WHAT YOU WILL DO -
Transcribe each entry exactly; skip the images.

EXCERPTED RECORDS -
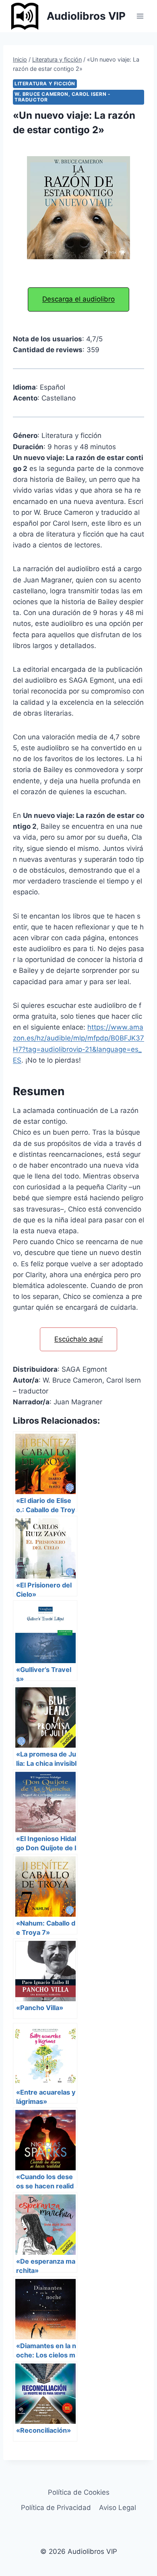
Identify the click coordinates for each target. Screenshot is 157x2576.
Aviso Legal (117, 2508)
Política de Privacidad (56, 2508)
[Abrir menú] (139, 16)
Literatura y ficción (44, 83)
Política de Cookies (78, 2492)
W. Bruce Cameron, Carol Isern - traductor (62, 97)
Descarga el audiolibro (78, 299)
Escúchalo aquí (78, 1339)
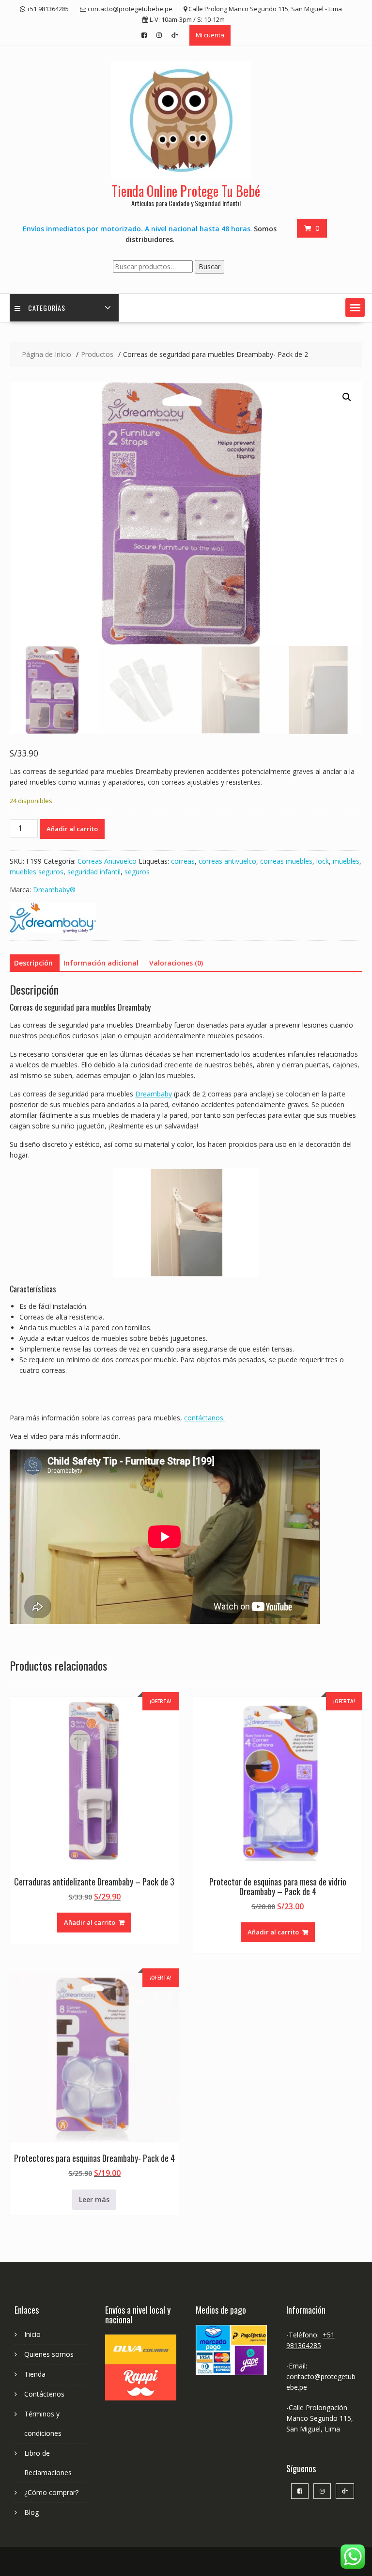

EXERCISE OUTPUT -
Identify the click coordinates for each target. Screenshot is 157x2576.
Aviso Legal (117, 2508)
Política de Privacidad (56, 2508)
[Abrir menú] (139, 16)
Literatura y ficción (44, 83)
Política de Cookies (78, 2492)
W. Bruce Cameron, Carol Isern - traductor (62, 97)
Descarga el audiolibro (78, 299)
Escúchalo aquí (78, 1339)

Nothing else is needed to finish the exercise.